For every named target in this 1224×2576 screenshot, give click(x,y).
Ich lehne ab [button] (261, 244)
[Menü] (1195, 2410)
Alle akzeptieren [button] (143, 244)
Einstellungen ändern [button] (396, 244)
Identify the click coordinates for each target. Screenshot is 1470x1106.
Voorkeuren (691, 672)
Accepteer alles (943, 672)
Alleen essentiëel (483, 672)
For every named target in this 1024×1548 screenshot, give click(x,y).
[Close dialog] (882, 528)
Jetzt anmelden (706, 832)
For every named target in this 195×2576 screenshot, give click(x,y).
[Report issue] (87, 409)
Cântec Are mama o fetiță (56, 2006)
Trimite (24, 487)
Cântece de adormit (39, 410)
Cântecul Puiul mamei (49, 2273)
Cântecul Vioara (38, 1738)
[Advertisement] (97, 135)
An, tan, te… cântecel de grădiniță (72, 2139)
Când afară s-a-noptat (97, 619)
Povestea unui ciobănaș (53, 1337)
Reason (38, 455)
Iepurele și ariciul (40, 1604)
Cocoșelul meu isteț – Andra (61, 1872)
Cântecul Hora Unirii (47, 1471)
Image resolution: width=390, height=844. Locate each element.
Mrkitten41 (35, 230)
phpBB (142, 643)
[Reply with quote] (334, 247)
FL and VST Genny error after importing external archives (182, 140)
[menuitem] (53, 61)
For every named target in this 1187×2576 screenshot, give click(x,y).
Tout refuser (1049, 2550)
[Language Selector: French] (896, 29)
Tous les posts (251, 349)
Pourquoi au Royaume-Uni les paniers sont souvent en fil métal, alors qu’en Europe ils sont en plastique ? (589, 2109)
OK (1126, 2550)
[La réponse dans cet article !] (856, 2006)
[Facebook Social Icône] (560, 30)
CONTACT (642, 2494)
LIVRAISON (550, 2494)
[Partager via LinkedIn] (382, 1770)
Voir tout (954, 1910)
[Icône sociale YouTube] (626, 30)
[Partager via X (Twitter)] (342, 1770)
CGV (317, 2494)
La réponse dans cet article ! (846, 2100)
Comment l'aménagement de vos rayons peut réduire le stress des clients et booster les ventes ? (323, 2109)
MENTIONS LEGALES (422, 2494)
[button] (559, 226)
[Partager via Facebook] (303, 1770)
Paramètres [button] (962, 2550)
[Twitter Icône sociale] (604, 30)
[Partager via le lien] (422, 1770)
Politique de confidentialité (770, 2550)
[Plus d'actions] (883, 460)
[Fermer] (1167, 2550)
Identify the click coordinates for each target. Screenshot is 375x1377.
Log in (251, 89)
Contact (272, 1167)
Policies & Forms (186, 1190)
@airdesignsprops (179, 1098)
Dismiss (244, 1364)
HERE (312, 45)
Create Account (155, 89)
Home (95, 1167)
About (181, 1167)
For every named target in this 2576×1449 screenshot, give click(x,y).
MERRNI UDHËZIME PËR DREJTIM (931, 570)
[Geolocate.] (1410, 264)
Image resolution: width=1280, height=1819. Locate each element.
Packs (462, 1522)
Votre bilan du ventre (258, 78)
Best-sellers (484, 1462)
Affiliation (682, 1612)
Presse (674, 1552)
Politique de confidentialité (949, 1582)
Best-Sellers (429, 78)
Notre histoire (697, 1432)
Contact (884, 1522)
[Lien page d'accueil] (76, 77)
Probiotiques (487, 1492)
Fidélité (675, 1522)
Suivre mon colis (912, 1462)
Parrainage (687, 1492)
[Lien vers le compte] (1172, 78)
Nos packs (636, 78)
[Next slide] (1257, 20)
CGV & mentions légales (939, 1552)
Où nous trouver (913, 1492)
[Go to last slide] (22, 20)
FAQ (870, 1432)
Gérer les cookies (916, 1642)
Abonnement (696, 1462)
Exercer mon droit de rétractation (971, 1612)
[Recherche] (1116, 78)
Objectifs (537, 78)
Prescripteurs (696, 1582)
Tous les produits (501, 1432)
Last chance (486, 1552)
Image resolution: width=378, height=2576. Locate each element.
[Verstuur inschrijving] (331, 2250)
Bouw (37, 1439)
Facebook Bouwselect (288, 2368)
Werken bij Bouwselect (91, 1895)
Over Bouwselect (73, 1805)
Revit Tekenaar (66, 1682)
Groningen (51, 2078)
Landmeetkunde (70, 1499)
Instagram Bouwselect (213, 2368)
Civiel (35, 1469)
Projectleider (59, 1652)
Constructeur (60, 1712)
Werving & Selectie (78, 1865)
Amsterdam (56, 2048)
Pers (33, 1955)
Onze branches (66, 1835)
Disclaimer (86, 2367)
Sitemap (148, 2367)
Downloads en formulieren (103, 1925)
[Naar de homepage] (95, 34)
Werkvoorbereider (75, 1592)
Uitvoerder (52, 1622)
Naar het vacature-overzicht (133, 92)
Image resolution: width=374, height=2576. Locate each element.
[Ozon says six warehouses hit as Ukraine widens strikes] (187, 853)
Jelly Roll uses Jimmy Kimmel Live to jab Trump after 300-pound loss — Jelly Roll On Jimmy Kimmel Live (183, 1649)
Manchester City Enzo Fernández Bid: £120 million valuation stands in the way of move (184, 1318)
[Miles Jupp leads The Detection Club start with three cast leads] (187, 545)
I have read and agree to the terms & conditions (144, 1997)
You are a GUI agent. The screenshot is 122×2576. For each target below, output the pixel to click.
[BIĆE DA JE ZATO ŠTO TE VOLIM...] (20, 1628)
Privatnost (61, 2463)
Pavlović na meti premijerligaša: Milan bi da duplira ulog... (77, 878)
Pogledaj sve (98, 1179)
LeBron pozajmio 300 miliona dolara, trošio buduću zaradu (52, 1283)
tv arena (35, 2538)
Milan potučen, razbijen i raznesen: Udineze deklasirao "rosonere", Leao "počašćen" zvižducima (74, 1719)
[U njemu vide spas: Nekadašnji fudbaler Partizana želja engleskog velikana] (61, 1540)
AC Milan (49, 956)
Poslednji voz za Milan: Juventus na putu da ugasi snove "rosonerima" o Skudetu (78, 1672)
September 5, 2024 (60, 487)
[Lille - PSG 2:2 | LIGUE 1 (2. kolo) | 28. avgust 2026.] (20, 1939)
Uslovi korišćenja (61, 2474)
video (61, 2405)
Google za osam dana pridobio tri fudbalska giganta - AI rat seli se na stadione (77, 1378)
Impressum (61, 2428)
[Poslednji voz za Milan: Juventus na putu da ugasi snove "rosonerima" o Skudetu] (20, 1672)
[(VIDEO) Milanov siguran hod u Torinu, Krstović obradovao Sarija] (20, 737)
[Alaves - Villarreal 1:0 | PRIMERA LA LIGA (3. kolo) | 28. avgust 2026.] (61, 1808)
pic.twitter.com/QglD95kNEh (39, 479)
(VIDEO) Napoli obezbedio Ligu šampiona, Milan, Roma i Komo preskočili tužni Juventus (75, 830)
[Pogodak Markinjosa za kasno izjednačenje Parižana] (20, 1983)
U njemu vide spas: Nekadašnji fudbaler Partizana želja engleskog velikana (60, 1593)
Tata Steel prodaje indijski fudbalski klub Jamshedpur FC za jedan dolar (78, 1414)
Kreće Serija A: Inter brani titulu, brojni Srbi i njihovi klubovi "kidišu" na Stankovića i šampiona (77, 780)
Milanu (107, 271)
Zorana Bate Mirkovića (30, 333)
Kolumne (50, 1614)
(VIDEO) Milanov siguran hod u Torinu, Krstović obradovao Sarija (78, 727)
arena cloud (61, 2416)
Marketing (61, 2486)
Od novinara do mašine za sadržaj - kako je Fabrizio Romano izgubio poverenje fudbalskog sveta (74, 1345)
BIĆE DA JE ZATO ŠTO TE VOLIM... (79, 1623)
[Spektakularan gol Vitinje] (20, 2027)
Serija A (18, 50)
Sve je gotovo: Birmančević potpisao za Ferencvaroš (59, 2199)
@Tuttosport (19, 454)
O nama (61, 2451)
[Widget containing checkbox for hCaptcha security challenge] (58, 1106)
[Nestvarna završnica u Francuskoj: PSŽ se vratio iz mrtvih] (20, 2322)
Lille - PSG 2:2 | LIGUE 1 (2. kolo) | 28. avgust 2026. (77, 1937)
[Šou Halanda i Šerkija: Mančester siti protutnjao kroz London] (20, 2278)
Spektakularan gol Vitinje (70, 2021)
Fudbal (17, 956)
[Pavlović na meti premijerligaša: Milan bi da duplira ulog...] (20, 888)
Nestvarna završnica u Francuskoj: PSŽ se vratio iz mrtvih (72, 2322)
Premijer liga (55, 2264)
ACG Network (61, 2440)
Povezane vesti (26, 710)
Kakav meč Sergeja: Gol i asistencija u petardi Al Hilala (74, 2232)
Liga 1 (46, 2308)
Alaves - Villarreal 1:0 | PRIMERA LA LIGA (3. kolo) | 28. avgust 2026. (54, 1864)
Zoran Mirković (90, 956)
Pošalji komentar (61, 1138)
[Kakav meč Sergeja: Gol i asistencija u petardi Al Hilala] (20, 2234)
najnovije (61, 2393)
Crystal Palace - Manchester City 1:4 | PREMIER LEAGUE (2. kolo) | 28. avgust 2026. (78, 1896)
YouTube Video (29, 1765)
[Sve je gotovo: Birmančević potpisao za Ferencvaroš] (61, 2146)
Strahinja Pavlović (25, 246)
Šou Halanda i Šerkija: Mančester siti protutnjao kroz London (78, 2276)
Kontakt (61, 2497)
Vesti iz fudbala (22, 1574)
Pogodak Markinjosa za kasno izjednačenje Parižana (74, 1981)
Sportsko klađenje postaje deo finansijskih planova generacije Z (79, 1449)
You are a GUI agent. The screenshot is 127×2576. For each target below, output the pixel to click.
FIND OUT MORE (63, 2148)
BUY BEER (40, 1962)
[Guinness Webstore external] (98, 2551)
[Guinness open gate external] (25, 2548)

WORK TASK ▸ The required answer is the run of lines above, starting at the line with "Paramètres [button] (962, 2550)" and ending at the line with "Downloads en formulieren (103, 1925)", reproduced exactly with both ends.

ANSWER TO THIS TASK ▸
Paramètres [button] (962, 2550)
[Twitter Icône sociale] (604, 30)
[Partager via le lien] (422, 1770)
Politique de confidentialité (770, 2550)
[Plus d'actions] (883, 460)
[Fermer] (1167, 2550)
Identify the click coordinates for each target. Screenshot is 375x1377.
Log in (251, 89)
Contact (272, 1167)
Policies & Forms (186, 1190)
@airdesignsprops (179, 1098)
Dismiss (244, 1364)
HERE (312, 45)
Create Account (155, 89)
Home (95, 1167)
About (181, 1167)
For every named target in this 2576×1449 screenshot, give click(x,y).
MERRNI UDHËZIME PËR DREJTIM (931, 570)
[Geolocate.] (1410, 264)
Image resolution: width=1280, height=1819. Locate each element.
Packs (462, 1522)
Votre bilan du ventre (258, 78)
Best-sellers (484, 1462)
Affiliation (682, 1612)
Presse (674, 1552)
Politique de confidentialité (949, 1582)
Best-Sellers (429, 78)
Notre histoire (697, 1432)
Contact (884, 1522)
[Lien page d'accueil] (76, 77)
Probiotiques (487, 1492)
Fidélité (675, 1522)
Suivre mon colis (912, 1462)
Parrainage (687, 1492)
[Lien vers le compte] (1172, 78)
Nos packs (636, 78)
[Next slide] (1257, 20)
CGV & mentions légales (939, 1552)
Où nous trouver (913, 1492)
[Go to last slide] (22, 20)
FAQ (870, 1432)
Gérer les cookies (916, 1642)
Abonnement (696, 1462)
Exercer mon droit de rétractation (971, 1612)
[Recherche] (1116, 78)
Objectifs (537, 78)
Prescripteurs (696, 1582)
Tous les produits (501, 1432)
Last chance (486, 1552)
Image resolution: width=378, height=2576. Locate each element.
[Verstuur inschrijving] (331, 2250)
Bouw (37, 1439)
Facebook Bouwselect (288, 2368)
Werken bij Bouwselect (91, 1895)
Over Bouwselect (73, 1805)
Revit Tekenaar (66, 1682)
Groningen (51, 2078)
Landmeetkunde (70, 1499)
Instagram Bouwselect (213, 2368)
Civiel (35, 1469)
Projectleider (59, 1652)
Constructeur (60, 1712)
Werving & Selectie (78, 1865)
Amsterdam (56, 2048)
Pers (33, 1955)
Onze branches (66, 1835)
Disclaimer (86, 2367)
Sitemap (148, 2367)
Downloads en formulieren (103, 1925)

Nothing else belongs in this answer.